The U.S.'s Dorothy Douglas Taft told the gathering of the Organization for Security and Cooperation in Europe yesterday that there were many positive steps to report as regards citizenship problems.
Taft noted that the Greek government in June repealed a citizenship code which was used to discriminate against non-ethnic Greeks. In September, Ukraine and Uzbekistan reached an agreement to facilitate naturalization procedures for Crimean Tatars. In an October referendum the voters in Latvia signaled that they were ready to resolve citizenship issues for Russian speakers and other minority groups.
But Taft said there were also trouble spots such as the case of the Czech Republic where some people, mostly Roma (Gypsies), remained deprived of citizenship. Taft said "the Czech Helsinki Committee estimates that as many as 15,000 former Czechoslovaks are still without Czech citizenship."
Taft said that Roma in Macedonia have to have 15 years of residence and demonstration of a "permanent source of funds" to be granted citizenship.
According to Taft, some 5,000 to 10,000 former Yugoslav citizens are deprived of legal residency status in Slovenia due to "slow processing of their applications by the authorities."
She said the worst situation is in Croatia where some 180,000 ethnic Serbs are without citizenship.

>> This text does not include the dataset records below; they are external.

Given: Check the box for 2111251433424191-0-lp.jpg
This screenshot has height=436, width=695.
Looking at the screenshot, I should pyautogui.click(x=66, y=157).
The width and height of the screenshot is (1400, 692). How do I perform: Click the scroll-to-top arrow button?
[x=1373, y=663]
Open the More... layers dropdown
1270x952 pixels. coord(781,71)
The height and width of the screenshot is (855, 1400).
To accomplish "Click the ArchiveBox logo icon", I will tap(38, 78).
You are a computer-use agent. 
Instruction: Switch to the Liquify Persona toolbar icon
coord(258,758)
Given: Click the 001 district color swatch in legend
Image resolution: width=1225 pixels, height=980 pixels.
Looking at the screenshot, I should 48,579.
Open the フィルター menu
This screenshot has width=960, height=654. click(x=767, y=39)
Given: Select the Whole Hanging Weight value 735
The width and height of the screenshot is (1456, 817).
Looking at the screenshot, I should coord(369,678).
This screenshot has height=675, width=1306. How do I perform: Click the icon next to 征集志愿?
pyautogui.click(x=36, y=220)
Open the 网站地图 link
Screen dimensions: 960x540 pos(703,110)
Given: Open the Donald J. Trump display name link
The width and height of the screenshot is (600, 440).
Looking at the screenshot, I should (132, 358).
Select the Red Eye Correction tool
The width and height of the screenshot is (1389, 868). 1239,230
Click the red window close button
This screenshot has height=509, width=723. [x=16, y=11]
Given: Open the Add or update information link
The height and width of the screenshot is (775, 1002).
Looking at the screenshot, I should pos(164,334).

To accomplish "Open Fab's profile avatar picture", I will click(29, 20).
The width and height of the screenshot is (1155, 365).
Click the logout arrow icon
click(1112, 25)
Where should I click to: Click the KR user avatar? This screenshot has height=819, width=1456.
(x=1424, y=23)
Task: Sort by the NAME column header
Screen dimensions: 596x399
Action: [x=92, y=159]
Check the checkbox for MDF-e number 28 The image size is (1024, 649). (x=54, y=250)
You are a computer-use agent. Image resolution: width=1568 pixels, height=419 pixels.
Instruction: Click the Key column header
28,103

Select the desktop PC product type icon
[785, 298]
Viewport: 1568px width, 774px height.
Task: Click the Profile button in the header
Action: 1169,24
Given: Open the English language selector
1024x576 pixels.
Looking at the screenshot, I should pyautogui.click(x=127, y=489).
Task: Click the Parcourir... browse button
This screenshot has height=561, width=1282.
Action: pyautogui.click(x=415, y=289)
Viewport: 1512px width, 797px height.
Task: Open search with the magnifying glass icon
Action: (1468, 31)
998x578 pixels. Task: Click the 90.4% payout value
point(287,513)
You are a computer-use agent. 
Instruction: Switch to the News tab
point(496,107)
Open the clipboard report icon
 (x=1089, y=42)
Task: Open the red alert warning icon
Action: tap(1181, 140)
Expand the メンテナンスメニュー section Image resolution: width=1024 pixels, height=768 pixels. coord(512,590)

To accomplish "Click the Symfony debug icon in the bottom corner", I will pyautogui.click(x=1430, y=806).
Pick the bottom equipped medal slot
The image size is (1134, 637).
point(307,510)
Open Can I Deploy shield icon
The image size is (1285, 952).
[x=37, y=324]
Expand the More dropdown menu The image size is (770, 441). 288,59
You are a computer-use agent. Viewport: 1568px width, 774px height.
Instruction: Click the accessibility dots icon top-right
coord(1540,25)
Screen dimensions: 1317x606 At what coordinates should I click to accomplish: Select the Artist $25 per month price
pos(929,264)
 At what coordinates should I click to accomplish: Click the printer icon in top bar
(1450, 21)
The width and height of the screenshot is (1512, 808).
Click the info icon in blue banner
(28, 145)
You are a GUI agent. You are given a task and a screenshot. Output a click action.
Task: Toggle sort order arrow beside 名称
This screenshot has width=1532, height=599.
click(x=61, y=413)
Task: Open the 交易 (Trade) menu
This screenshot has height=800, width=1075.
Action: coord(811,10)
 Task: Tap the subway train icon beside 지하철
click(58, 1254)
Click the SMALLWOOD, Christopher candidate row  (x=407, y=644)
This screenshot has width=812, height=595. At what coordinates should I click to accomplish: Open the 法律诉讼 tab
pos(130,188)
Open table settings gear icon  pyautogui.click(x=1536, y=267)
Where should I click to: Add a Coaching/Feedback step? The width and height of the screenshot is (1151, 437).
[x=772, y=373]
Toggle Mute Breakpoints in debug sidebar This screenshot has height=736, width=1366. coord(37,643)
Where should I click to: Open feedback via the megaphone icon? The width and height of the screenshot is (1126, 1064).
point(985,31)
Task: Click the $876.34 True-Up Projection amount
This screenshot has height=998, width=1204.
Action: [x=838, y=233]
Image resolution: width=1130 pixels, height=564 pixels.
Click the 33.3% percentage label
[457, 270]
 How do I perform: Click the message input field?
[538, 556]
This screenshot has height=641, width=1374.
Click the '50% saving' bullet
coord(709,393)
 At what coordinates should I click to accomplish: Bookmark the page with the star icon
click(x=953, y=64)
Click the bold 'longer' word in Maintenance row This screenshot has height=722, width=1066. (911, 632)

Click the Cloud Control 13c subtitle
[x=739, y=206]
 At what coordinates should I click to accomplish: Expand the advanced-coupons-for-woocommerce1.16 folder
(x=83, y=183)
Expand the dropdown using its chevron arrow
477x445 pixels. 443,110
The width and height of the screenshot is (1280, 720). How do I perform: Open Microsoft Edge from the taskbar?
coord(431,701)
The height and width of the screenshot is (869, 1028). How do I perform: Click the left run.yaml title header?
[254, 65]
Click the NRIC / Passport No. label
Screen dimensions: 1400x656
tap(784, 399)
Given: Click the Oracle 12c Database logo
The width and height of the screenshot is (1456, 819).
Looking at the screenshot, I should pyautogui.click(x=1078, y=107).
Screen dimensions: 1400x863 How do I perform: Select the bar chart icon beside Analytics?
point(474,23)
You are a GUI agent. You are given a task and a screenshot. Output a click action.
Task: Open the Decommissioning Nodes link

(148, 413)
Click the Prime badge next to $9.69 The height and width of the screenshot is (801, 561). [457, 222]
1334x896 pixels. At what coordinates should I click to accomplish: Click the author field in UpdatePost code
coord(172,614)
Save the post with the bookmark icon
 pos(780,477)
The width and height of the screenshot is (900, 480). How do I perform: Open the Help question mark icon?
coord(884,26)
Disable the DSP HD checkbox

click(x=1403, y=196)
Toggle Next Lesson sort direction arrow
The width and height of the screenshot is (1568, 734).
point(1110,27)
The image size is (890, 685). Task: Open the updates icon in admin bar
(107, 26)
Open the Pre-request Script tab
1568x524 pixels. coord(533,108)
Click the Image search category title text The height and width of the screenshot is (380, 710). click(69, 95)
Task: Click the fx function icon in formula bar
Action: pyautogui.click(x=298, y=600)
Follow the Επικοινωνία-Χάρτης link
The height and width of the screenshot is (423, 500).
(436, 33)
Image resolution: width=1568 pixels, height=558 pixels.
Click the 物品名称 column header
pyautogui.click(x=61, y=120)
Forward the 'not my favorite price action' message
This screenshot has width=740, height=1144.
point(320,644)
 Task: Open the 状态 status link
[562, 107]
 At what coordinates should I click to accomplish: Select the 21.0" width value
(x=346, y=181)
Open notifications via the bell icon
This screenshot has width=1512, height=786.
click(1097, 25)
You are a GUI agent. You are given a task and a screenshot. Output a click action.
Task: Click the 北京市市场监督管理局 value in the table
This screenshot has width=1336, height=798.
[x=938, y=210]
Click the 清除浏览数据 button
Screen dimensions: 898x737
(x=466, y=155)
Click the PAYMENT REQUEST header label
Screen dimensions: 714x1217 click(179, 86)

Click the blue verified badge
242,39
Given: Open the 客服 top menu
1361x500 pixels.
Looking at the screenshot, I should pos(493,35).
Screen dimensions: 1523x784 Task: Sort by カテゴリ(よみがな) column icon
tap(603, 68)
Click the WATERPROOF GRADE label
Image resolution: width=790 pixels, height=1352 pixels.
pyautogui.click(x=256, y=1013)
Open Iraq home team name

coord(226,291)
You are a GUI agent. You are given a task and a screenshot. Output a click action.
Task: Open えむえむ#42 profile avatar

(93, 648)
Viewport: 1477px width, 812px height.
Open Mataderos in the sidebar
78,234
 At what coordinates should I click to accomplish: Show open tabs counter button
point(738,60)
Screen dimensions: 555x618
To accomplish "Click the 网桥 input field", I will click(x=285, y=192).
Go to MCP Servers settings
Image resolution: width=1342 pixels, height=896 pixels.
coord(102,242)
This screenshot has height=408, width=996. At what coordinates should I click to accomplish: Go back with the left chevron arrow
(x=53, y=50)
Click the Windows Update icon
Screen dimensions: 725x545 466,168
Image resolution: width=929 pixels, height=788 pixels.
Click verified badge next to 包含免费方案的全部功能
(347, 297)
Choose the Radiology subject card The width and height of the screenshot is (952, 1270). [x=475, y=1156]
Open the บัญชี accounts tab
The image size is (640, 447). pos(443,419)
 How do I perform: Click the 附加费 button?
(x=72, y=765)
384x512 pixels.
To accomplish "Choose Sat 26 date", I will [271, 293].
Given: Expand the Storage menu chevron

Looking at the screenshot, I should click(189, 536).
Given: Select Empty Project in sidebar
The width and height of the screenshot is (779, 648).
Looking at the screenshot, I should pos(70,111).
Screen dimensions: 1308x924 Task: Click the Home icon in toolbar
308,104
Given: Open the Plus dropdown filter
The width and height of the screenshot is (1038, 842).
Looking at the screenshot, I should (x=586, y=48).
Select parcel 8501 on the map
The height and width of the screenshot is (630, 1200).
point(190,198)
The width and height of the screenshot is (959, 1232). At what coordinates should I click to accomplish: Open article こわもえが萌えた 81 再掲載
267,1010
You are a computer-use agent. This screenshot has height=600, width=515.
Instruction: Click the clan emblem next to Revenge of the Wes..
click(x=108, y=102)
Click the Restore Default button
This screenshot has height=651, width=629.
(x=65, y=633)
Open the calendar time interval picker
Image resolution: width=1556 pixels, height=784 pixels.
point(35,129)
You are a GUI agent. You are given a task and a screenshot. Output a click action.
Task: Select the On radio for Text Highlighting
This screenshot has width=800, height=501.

Chadwick R. Gore, another member of the U.S. delegation, said that in countries such as Croatia, the Czech Republic and Macedonia, "when individuals are wrongfully denied the right to citizenship, they are wrongfully denied the right to vote."
Gore also urged the Belarusian government to cooperate with the OSCE Advisory and Monitoring Group's efforts to create conditions for free and fair elections in the future.
In Gore's opinion, Turkmenistan and Uzbekistan are violating democracy by not allowing opposition groups to operate. He said his delegation "strongly urges Tashkent and Ashgabat to move quickly to permit such parties to register and function."
He noted the presidents of Turkmenistan, Kazakhstan, and Uzbekistan are heading toward creation of what he suggested would be president-for-life jobs. Gore said "there is reason to be concerned that Central Asian leaders have no intention of ever leaving their posts through the rule of law".
The OSCE's 15-day human rights conference opened Monday in the Polish capital.